Inequality involving partial sums of $\frac{|\sin{kx}|}{k}$
Solution 1:
Given $n\ge 1$ and $x\in \Bbb R$, denote $$f_n(x)=\sum_{k=1}^n\frac{|\sin kx|}{k} \quad\text{and}\quad g_n(x)=f_n(x)-|\sin nx|.$$
Lemma: For every $n\ge 1$,
(i) $f_n$ is increasing on $[0,\frac{\pi}{n+1}]$; (ii) $g_n$ is increasing on $[0,\frac{\pi}n]$; (iii) $f_n\ge 1$ on $[\frac{\pi}{2n},\frac{\pi}{2}]$.
Proof of Lemma: Note that when $x\in [0,\frac{\pi}n]$, $$f_n(x)=\sum_{k=1}^n\frac{\sin kx}{k},\quad\text{and}\quad g_n(x)=f_n(x)-\sin nx,$$ so $$f_n'(x)=\sum_{k=1}^n \cos kx \quad\text{and}\quad g_n'(x)=f_n'(x)-n\cos nx.$$ (i) Given $x\in[0,\frac{\pi}{n+1}]$, noting that $\cos\frac{kx}{2}\ge 0$ for $k=0,\pm1,\dots, \pm (n+1)$, we have $$f_n'(x)=\sum_{k=1}^n \frac{\cos kx +\cos(n+1-k)x}{2}=\cos \frac{(n+1)x}{2} \cdot\sum_{k=1}^n \cos\frac{(n+1-2k)x}{2}\ge 0.$$
(ii) Since the cosine function is decreasing on $[0,\pi]$, when $x\in [0,\frac{\pi}{n}]$, $\cos k x\ge \cos nx$ for $k=1,\dots,n$, so $g'(x)\ge 0$.
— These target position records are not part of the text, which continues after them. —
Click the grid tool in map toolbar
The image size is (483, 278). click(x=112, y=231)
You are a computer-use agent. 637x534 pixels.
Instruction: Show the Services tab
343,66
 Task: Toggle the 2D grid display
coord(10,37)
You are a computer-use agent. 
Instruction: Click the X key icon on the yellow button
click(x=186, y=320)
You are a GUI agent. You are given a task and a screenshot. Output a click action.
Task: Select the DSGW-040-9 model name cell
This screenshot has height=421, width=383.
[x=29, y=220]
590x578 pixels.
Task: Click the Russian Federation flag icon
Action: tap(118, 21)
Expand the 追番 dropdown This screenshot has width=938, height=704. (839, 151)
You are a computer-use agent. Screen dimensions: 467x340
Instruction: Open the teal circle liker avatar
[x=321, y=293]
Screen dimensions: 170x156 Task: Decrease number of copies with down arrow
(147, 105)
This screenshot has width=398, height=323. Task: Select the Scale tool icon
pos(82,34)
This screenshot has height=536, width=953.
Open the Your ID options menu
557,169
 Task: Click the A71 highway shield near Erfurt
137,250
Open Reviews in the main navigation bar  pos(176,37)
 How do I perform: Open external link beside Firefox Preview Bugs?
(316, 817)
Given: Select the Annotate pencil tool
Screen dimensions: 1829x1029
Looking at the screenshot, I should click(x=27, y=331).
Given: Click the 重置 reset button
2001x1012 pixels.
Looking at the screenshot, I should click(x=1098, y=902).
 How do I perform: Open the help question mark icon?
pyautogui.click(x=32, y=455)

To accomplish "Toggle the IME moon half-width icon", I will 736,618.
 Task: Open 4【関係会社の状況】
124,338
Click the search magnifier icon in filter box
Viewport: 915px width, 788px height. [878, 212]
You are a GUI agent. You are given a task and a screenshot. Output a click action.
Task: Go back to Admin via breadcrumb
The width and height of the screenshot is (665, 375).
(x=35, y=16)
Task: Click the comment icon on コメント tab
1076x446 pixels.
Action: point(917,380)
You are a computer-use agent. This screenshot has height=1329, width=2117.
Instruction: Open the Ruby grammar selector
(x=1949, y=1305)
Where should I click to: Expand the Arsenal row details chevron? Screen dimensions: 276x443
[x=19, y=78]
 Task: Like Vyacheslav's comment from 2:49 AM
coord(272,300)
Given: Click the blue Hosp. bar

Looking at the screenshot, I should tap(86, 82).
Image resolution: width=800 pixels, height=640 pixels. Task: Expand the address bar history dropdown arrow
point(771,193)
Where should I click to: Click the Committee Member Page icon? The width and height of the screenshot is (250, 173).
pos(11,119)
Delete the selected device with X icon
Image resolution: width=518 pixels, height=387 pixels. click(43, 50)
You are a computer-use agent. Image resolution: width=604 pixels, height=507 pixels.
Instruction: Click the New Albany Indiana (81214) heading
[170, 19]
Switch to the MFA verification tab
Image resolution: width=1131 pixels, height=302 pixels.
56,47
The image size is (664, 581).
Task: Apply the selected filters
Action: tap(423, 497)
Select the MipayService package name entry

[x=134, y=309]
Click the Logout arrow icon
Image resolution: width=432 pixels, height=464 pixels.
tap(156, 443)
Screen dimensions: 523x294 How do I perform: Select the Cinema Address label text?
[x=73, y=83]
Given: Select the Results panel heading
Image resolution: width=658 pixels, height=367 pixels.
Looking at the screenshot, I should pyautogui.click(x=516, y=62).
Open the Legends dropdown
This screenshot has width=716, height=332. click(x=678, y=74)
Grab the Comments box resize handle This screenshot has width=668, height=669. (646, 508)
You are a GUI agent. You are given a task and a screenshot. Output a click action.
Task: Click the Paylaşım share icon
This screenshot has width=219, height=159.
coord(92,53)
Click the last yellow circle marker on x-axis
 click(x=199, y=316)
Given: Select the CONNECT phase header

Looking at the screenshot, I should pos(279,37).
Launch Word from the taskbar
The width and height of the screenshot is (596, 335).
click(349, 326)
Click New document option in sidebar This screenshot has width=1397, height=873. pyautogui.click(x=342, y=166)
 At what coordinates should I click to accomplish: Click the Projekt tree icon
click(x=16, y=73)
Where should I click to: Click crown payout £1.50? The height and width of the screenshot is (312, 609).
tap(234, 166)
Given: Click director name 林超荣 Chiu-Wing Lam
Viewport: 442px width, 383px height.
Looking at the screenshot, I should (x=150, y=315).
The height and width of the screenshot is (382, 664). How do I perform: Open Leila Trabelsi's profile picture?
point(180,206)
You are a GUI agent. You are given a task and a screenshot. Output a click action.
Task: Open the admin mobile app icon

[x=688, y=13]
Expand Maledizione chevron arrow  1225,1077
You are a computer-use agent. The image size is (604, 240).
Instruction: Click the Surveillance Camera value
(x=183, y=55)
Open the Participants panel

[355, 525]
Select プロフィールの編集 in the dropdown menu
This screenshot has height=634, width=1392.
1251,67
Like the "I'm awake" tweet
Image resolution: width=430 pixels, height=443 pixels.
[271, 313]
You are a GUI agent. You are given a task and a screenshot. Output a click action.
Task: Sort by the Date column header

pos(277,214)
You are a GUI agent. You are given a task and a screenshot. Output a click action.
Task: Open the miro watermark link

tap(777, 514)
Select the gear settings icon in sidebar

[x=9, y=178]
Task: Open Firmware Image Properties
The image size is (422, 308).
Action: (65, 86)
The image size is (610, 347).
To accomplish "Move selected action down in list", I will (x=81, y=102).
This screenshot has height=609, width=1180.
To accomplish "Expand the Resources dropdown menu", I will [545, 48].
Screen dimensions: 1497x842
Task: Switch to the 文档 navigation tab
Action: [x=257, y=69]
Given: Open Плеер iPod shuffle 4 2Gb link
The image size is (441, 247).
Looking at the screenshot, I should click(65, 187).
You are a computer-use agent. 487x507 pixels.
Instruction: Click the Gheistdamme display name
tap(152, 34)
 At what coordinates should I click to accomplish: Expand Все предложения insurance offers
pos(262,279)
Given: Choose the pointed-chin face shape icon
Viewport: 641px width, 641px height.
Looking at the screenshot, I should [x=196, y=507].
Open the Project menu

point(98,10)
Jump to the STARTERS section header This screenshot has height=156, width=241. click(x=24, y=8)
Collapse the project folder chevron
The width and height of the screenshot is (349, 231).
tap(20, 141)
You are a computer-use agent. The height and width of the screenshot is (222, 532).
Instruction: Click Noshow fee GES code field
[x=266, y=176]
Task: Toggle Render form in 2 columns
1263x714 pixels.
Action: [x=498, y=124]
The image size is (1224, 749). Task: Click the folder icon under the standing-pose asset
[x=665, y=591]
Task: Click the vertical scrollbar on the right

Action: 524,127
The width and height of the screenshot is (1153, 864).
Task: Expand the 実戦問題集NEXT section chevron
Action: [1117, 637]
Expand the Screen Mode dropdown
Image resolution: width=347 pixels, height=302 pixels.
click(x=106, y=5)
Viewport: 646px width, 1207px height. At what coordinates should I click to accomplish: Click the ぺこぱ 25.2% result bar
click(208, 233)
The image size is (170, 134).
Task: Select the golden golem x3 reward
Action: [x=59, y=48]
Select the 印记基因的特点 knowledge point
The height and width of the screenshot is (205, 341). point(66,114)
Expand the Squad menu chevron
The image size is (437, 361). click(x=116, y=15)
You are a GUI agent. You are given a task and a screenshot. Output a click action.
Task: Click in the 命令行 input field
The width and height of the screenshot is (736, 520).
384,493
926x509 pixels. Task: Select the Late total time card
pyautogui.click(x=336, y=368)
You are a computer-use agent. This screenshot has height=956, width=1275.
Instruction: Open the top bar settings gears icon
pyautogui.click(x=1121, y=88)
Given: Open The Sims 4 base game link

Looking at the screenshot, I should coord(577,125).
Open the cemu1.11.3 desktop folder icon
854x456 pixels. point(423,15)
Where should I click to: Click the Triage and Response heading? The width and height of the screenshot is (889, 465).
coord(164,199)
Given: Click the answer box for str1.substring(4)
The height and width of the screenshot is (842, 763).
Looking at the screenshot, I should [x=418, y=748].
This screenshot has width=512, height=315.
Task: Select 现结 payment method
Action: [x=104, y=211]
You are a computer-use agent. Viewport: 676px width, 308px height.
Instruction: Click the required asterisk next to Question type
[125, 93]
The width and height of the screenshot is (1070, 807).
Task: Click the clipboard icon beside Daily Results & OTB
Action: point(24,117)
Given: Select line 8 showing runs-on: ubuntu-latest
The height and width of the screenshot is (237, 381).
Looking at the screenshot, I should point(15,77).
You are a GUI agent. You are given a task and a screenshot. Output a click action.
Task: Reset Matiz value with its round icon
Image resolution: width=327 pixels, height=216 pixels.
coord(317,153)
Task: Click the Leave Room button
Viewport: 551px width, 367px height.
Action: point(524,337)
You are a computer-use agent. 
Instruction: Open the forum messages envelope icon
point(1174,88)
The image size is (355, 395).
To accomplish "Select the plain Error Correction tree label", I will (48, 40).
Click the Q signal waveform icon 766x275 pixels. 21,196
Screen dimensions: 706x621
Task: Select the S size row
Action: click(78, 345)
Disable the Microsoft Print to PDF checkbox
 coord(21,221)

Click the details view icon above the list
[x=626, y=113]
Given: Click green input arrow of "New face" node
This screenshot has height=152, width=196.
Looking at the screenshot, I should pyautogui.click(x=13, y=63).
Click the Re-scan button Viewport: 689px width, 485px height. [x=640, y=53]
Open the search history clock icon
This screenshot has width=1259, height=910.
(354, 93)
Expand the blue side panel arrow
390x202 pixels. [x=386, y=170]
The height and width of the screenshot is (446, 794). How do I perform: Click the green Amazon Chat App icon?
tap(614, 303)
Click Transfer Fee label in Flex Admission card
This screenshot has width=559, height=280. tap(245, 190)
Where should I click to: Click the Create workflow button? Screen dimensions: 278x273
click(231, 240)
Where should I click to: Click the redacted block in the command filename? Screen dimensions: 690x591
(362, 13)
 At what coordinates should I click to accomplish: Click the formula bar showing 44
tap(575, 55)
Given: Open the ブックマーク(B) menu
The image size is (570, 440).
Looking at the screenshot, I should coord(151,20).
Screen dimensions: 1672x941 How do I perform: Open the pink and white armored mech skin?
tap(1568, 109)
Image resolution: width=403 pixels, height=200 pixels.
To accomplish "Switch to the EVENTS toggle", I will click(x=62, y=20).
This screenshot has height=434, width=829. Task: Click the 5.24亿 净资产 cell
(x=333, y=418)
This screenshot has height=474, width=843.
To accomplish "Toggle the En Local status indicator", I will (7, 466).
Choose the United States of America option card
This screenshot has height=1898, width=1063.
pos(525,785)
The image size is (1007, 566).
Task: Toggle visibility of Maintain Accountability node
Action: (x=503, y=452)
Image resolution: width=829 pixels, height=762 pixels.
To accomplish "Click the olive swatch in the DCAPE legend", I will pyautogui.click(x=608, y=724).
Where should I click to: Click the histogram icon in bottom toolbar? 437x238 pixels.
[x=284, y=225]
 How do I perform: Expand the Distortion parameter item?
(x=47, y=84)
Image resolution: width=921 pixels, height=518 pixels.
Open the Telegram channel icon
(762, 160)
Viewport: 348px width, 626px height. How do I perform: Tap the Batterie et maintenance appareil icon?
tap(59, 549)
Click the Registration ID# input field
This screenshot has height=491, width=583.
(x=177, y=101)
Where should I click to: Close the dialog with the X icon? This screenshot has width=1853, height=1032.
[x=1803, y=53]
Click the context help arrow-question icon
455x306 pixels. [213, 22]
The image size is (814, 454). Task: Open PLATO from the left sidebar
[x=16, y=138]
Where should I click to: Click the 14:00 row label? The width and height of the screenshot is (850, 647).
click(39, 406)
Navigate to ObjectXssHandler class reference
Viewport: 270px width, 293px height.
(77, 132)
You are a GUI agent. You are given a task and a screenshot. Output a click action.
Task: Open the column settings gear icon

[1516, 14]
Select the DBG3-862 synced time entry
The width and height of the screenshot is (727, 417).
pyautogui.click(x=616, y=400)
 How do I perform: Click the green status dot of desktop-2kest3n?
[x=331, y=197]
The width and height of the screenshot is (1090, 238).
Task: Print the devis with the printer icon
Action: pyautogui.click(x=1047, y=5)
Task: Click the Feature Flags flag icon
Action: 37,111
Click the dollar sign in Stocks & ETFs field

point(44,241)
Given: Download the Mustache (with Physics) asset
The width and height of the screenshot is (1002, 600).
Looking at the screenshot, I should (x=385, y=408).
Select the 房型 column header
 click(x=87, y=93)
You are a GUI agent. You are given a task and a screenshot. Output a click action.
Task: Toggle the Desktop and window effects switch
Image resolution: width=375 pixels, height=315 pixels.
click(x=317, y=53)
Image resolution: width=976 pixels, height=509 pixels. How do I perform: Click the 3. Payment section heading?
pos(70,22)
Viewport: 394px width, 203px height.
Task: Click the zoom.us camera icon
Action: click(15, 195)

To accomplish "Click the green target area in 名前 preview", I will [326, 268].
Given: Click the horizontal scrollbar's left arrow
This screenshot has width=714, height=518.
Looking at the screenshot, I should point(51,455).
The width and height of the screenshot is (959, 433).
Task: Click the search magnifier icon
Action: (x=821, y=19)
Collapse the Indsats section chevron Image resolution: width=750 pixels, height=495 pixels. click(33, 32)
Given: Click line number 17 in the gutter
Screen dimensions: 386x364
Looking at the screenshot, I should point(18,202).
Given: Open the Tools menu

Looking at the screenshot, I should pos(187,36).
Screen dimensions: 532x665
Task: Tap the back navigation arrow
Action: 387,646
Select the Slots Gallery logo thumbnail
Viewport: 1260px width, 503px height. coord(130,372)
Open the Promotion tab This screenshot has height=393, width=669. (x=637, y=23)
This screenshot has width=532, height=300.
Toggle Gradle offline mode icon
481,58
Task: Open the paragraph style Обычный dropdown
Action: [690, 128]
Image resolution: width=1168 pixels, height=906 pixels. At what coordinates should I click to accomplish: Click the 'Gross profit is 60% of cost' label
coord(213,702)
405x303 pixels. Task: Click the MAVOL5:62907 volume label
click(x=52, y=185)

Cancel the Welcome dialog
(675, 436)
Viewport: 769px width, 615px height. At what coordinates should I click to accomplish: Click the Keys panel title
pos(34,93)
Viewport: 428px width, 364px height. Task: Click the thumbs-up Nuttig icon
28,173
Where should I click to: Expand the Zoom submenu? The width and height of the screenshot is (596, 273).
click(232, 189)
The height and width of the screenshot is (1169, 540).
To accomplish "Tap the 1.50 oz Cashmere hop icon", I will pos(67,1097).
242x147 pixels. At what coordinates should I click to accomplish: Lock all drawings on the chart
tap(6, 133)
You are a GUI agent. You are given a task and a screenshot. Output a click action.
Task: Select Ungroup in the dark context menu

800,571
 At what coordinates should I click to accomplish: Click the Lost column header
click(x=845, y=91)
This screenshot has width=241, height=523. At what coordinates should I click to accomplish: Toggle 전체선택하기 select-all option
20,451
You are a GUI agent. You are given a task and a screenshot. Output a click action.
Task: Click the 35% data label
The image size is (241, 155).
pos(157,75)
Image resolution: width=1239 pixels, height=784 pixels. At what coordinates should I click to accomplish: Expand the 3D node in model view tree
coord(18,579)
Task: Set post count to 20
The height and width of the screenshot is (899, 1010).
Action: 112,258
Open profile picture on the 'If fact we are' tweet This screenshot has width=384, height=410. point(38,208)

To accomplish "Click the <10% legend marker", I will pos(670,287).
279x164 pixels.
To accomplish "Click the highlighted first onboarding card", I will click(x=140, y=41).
(iii) When $n=1$, the statement is clearly true; when $n=2$, since $f_2$ is concave on $[\frac{\pi}{4},\frac{\pi}{2}]$, $f_2(\frac{\pi}{4})>1$ and $f_2(\frac{\pi}{2})=1$, the statement is also true. By induction, we may assume that $f_{n-1}\ge 1$ on $[\frac{\pi}{2(n-1)},\frac{\pi}{2}]$ for some $n \ge 3$, and the conclusion $f_n\ge 1$ on $[\frac{\pi}{2n},\frac{\pi}{2}]$ follows from the facts below. Firstly, $f_n\ge f_{n-1}$; secondly, $f_n$ is increasing on $[0,\frac{\pi}{n+1}]\supset [\frac{\pi}{2n},\frac{\pi}{2(n-1)}]$; thirdly, $$\sin \frac{\pi t}{2}\ge t,\ \forall t\in[0,1]\Longrightarrow f_n(\frac{\pi}{2n})=\sum_{k=1}^n\frac{\sin \frac{k\pi}{2n}}{k}\ge 1.\qquad \square$$
Now we can prove that $g_n\ge 0$ by using the lemma. Since $g_n(\pi\pm x)=g_n(x)$, we may focus on $x\in[0,\frac{\pi}{2}]$. Since $g_n(0)=0$, by (ii), we know that $g_n(x)\ge 0$ on $[0,\frac{\pi}{n}]$. Since $g_n\ge f_n -1$, by (iii) we know that $g_n\ge 0$ on $[\frac{\pi}{2n},\frac{\pi}{2}]$.